This YouTuber says that, at least in Michigan, the decedent must be in a box, and they do sell heavy-duty cardboard boxes for this purpose for about $75. They do not need to be dressed in any particular way.
TL - DW - about “Embalming Conjoined Twins” - that was a Zoom presentation with several morticians, and none of them had ever done it, or knew of anyone who did.
I suspect vaults are used to keep the ground level over the years to come.
My paternal grandmother prepaid her funeral in the early 1990s, and then there were a lot of news reports about these being fraudulent. My dad took the paperwork to an attorney, who told him that everything was legitimate, and when Grandma died in 2007, everything was taken care of except that she lived in t-shirts and sweatshirts for her last few years and didn’t have a “nice” blouse for the viewing, so my mother went to Walmart and found this shirt in what looked like her size with a ruffle on it, and that’s what she was buried in.
Have you heard the story of the invention of the automatic phone exchange?
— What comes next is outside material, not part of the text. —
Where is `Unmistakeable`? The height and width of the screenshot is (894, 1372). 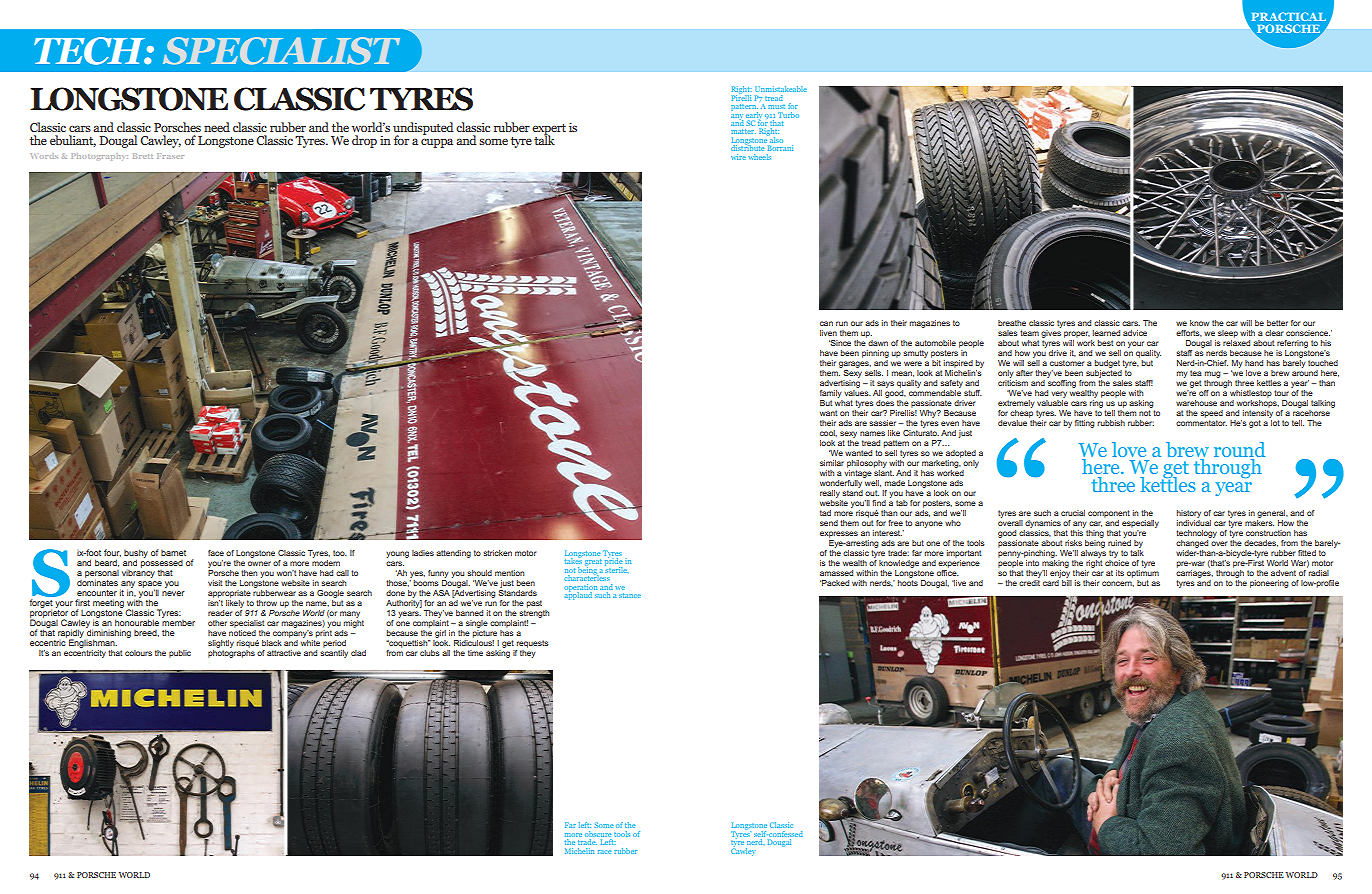
Unmistakeable is located at coordinates (781, 89).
Almon Brown Strowger was a funeral parlour owner who is said to have suspected that the switchboard operator in his town directed all calls away from him and re-directed them to the only other funeral parlour in town - because the owner was her husband.
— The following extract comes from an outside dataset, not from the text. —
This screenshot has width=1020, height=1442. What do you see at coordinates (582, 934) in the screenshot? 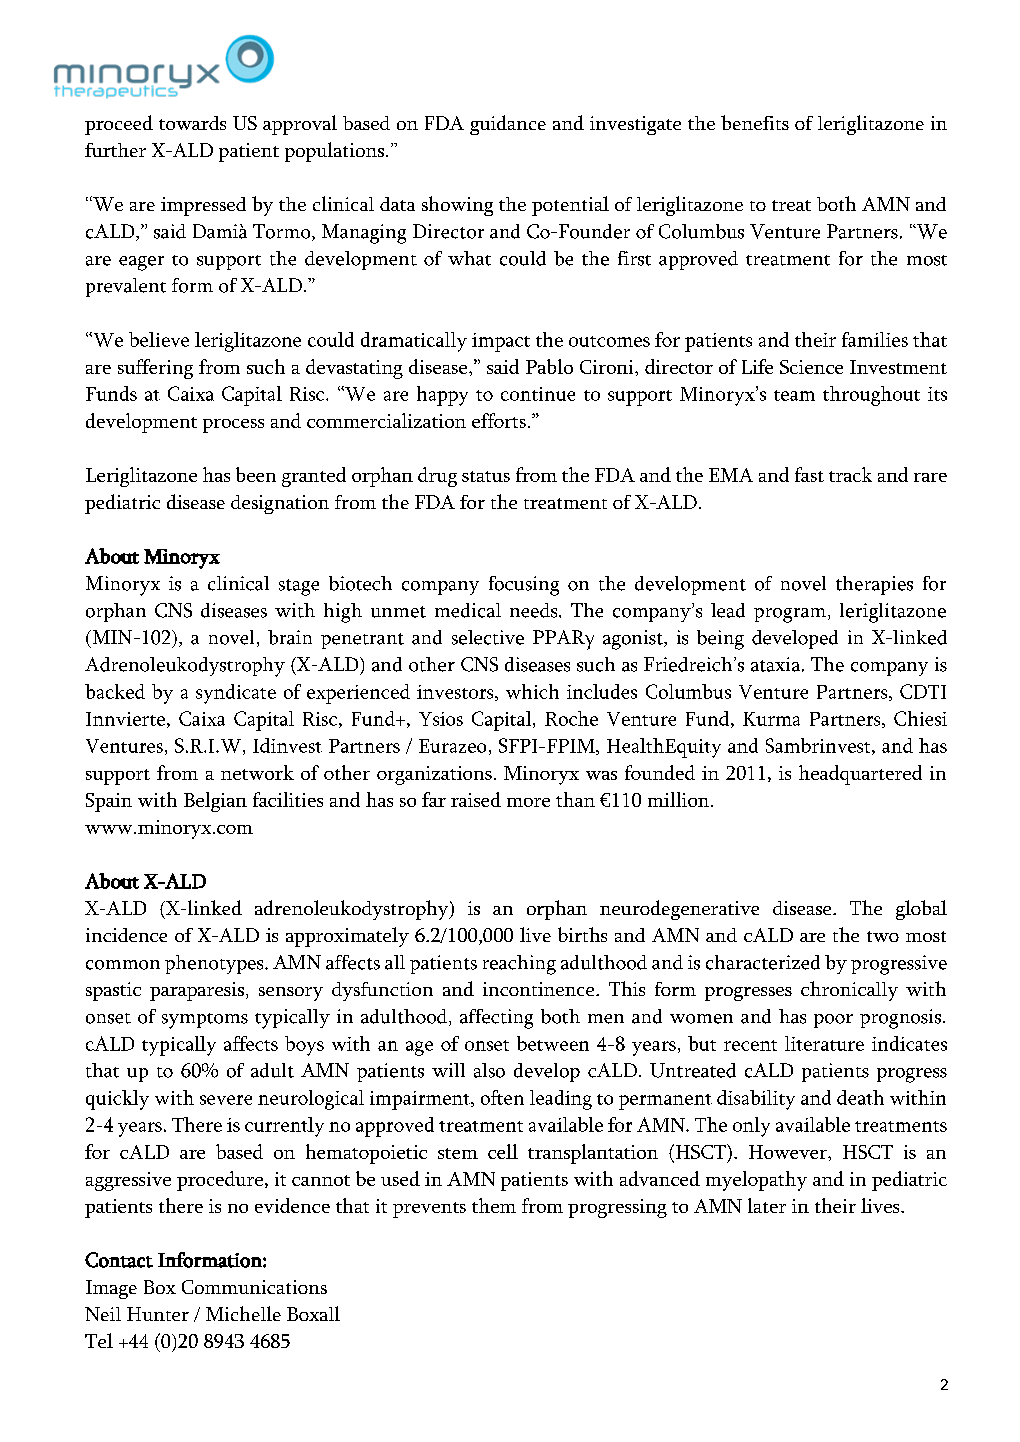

So he invented the automatic phone exchange to not only solve his problem but to permanently put all switchboard operators out of a job. Revenge is sweet.
Of course that last part isn’t really true since I suspect that by the time switchboard operators were entirely phased out, Almon Strowger and his business had long moved on. But anyway, cute story.
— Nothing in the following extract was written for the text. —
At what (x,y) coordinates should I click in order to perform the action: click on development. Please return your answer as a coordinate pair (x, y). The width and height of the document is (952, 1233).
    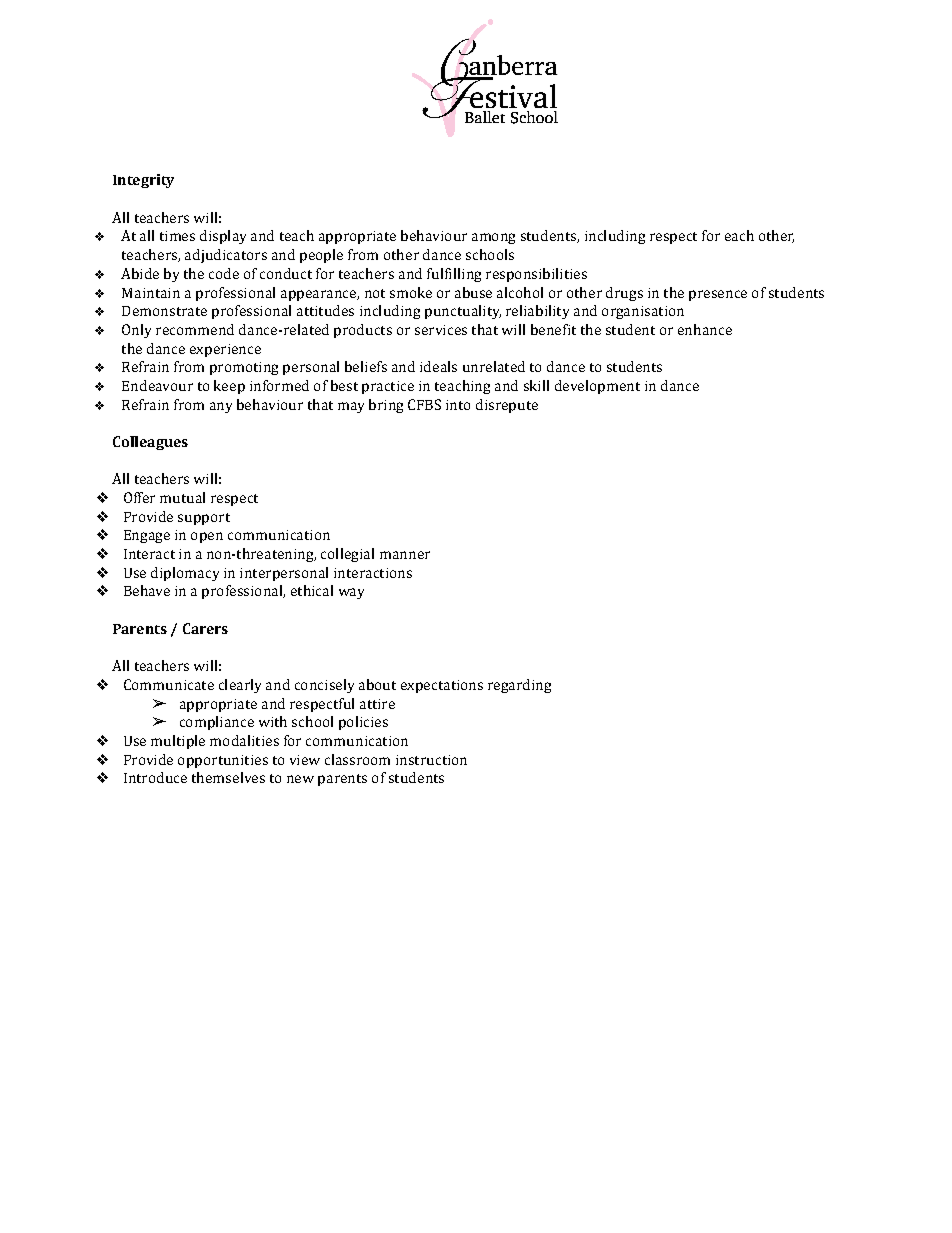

You would be surprised at the number of people who have a strong negative reaction at the very thought of a loved one’s body decaying. Mortuaries make a lot of their money from the hands of people who WANT the body to be preserved.
I will be cremated in the handbasket I use for my celebrity death pool research storage. To get used to the heat. Dip your toes, lower legs, torso, etc… in gradually. You do go feet first, don’t you?
My friend Sharon is afraid of being burned postmortem, so cremation is out. She’s freaked out by bugs, so no burial. She seriously wants her husband to empty their chest freezer and put her in it, then have candles and pictures of her on the freezer.
Thank you. I forwarded it to her and she responded immediately “Fuck You”. About a half hour later she sent me a long text updating me on her and her family’s recent stuff.
IMO if people want to spend money on a funeral, it’s pretty much ok. Pay off the creditors etc. but if it brings solace to the survivors, ok.
That said, I’d be asking the funeral director if he had any coffins in “saran wrap” for me. We’re going back to the earth, the water table, etc. Let it go.
Last week, my fiancée and I attended a seminar intended to get us to buy an all-inclusive cremation package. I asked if they had a Soylent Green option.